## EXERCISE
Everything in the listing beneath must be transcribed exactly.

## TASK INPUTS

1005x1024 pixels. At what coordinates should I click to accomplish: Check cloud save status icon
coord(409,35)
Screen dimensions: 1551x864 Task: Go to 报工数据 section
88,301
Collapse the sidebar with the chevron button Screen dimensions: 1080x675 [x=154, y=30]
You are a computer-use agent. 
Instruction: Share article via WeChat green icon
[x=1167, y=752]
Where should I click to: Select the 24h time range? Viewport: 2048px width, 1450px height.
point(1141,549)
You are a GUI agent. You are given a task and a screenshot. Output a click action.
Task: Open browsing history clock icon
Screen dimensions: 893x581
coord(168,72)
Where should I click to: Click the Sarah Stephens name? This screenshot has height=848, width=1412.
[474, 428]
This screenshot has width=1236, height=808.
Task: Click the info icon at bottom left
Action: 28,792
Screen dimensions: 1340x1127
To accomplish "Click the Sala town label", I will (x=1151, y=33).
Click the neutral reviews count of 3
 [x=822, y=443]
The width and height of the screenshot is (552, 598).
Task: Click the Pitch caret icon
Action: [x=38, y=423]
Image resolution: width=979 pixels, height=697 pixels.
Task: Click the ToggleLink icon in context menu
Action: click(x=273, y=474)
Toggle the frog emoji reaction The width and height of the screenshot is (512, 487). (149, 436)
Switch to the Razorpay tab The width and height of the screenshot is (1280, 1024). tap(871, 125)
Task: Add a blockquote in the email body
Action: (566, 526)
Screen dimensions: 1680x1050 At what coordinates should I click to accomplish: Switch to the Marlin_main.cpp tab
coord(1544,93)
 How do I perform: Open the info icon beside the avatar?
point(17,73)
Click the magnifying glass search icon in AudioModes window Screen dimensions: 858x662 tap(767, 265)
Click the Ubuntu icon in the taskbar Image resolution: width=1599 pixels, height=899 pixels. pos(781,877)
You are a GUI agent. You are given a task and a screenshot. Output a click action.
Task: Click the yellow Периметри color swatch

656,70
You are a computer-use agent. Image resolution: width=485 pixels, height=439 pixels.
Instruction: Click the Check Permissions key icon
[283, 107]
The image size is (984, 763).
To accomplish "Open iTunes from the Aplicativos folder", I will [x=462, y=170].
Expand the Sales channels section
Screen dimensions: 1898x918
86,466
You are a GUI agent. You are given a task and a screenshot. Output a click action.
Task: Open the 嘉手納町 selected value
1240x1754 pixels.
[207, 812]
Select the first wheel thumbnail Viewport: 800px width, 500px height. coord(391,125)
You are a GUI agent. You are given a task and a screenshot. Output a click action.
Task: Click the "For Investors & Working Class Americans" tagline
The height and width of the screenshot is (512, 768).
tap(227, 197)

## PROBLEM SOLUTION
1005x1024 pixels. At what coordinates should I click to accomplish: Check cloud save status icon
coord(409,35)
Screen dimensions: 1551x864 Task: Go to 报工数据 section
88,301
Collapse the sidebar with the chevron button Screen dimensions: 1080x675 [x=154, y=30]
You are a computer-use agent. 
Instruction: Share article via WeChat green icon
[x=1167, y=752]
Where should I click to: Select the 24h time range? Viewport: 2048px width, 1450px height.
point(1141,549)
You are a GUI agent. You are given a task and a screenshot. Output a click action.
Task: Open browsing history clock icon
Screen dimensions: 893x581
coord(168,72)
Where should I click to: Click the Sarah Stephens name? This screenshot has height=848, width=1412.
[474, 428]
This screenshot has width=1236, height=808.
Task: Click the info icon at bottom left
Action: 28,792
Screen dimensions: 1340x1127
To accomplish "Click the Sala town label", I will (x=1151, y=33).
Click the neutral reviews count of 3
 [x=822, y=443]
The width and height of the screenshot is (552, 598).
Task: Click the Pitch caret icon
Action: [x=38, y=423]
Image resolution: width=979 pixels, height=697 pixels.
Task: Click the ToggleLink icon in context menu
Action: click(x=273, y=474)
Toggle the frog emoji reaction The width and height of the screenshot is (512, 487). (149, 436)
Switch to the Razorpay tab The width and height of the screenshot is (1280, 1024). tap(871, 125)
Task: Add a blockquote in the email body
Action: (566, 526)
Screen dimensions: 1680x1050 At what coordinates should I click to accomplish: Switch to the Marlin_main.cpp tab
coord(1544,93)
 How do I perform: Open the info icon beside the avatar?
point(17,73)
Click the magnifying glass search icon in AudioModes window Screen dimensions: 858x662 tap(767, 265)
Click the Ubuntu icon in the taskbar Image resolution: width=1599 pixels, height=899 pixels. pos(781,877)
You are a GUI agent. You are given a task and a screenshot. Output a click action.
Task: Click the yellow Периметри color swatch

656,70
You are a computer-use agent. Image resolution: width=485 pixels, height=439 pixels.
Instruction: Click the Check Permissions key icon
[283, 107]
The image size is (984, 763).
To accomplish "Open iTunes from the Aplicativos folder", I will [x=462, y=170].
Expand the Sales channels section
Screen dimensions: 1898x918
86,466
You are a GUI agent. You are given a task and a screenshot. Output a click action.
Task: Open the 嘉手納町 selected value
1240x1754 pixels.
[207, 812]
Select the first wheel thumbnail Viewport: 800px width, 500px height. coord(391,125)
You are a GUI agent. You are given a task and a screenshot. Output a click action.
Task: Click the "For Investors & Working Class Americans" tagline
The height and width of the screenshot is (512, 768).
tap(227, 197)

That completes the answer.